L'ora nera, la recensione
Tarato su standard tutti americani ma ambientato in Russia, il film che dovrebbe portare il punto di vista russo sulla fantascienza è in realtà un mal riuscito pastone...
Cambia la geografia del cinema, cambiano le alleanze, cambiano le trame. Solo 20 anni fa i russi erano ancora il nemico prediletto, la nemesi per eccellenza degli Stati Uniti (collettivisti, megalomani, freddi, spietati e incapaci di prendere la mira correttamente) mentre oggi, con la figura di Timur Bekmambetov a far da tramite, eroi a stelle e strisce si muovono a Mosca alleandosi con gente del luogo per fare quello che storicamente gli riesce meglio: cacciare gli alieni.
La prima delusione è la sceneggiatura di John Spaihts, scontata quando va bene, piena di buchi quando va male e, quant'è peggio, a tratti pronta a prestare il fianco ad umorismo involontario (cosa che non depone a favore del film cui ha lavorato successivamente, Prometheus, che fortunatamente è stato rimaneggiato da Damon Lindelof).
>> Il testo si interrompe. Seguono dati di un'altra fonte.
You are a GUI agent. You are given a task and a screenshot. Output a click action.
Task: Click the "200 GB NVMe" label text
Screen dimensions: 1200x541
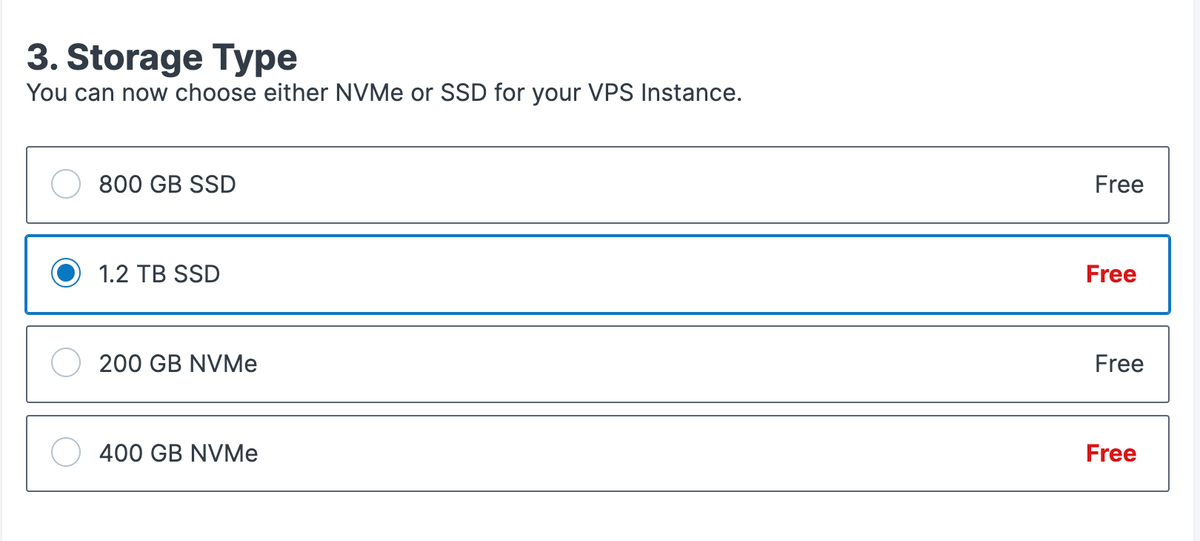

La seconda è l'incapacità del film di mantenere la propria promessa, cioè raccontare la solita storia ma dal punto di vista russo, del resto cosa pretendi quando metti a dirigere uno scenografo? Di russo non c'è nulla se non le pallottole (come dice uno dei personaggi), tutta la struttura del racconto, la natura dell'eroe e i valori alla base sono sempre i soliti. L'ora nera è in tutto e per tutto un film americano, poco importa chi ci abbia messo i soldi.